27 Então veio a Jeremias a palavra do Senhor, depois que o rei queimara o rolo, e as palavras que Baruch escrevera da boca de Jeremias, dizendo:
Toen geschiedde des HEEREN woord tot Jeremia, nadat de koning de rol en de woorden, die Baruch geschreven had uit den mond van Jeremia, verbrand had, zeggende:
28 Toma ainda outro rolo, e escreve nele todas as palavras primeiras que estavam no primeiro volume, o qual queimou Joaquim, rei de Judá.
Neem u weder een andere rol, en schrijf daarop al de eerste woorden, die geweest zijn op de eerste rol, die Jojakim, de koning van Juda, verbrand heeft.
29 E a Joaquim, rei de Judá, dirás: Assim diz o Senhor: Tu queimaste este rolo, dizendo: Porque escreveste nele, dizendo: Certamente virá o rei de Babilônia, e destruirá esta terra e fará cessar nela homens e animais.
En tot Jojakim, den koning van Juda, zult gij zeggen: Zo zegt de HEERE: Gij hebt deze rol verbrand, zeggende: Waarom hebt gij daarop geschreven, zeggende: De koning van Babel zal zekerlijk komen, en dit land verderven, en maken, dat mens en beest daarin ophouden?
30 Portanto assim diz o Senhor, acerca de Joaquim, rei de Judá: Não terá quem se assente sobre o trono de David, e será lançado o seu cadáver ao calor de dia, e à geada de noite
Daarom zegt de HEERE alzo van Jojakim, den koning van Juda: Hij zal geen hebben, die op Davids troon zitte; en zijn dood lichaam zal weggeworpen zijn, des daags in de hitte, en des nachts in de vorst.

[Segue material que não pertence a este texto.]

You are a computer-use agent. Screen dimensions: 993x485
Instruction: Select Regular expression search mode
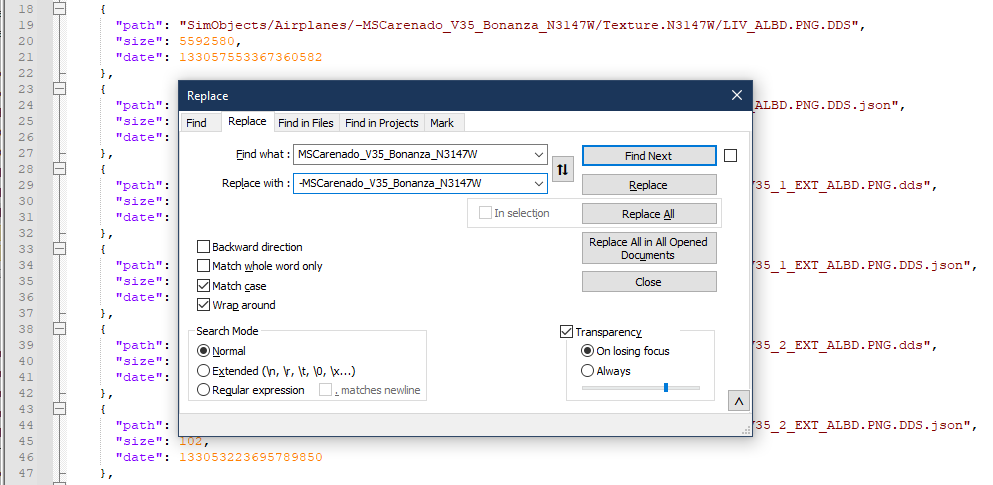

31 E visitarei sobre ele, e sobre a sua semente, e sobre os seus servos, a sua iniquidade; e trarei sobre ele e sobre os moradores de Jerusalém, e sobre os homens de Judá, todo aquele mal que lhes tenho falado, e não ouviram.
En Ik zal over hem, en over zijn zaad, en over zijn knechten hunlieder ongerechtigheid bezoeken; en Ik zal over hen, en over de inwoners van Jeruzalem, en over de mannen van Juda, al het kwaad brengen, dat Ik tot hen gesproken heb; maar zij hebben niet gehoord.
32 Tomou pois Jeremias outro rolo, e o deu a Baruch, filho de Nerias, o escrivão, o qual escreveu nele da boca de Jeremias todas as palavras do livro que Joaquim, rei de Judá, tinha queimado ao fogo; e ainda se acrescentaram a elas muitas palavras semelhantes.
Jeremia dan nam een andere rol, en gaf ze aan den schrijver Baruch, den zoon van Nerija; die schreef daarop, uit den mond van Jeremia, al de woorden des boeks, dat Jojakim, de koning van Juda, met vuur verbrand had; en tot dezelve werden nog veel dergelijke woorden toegedaan.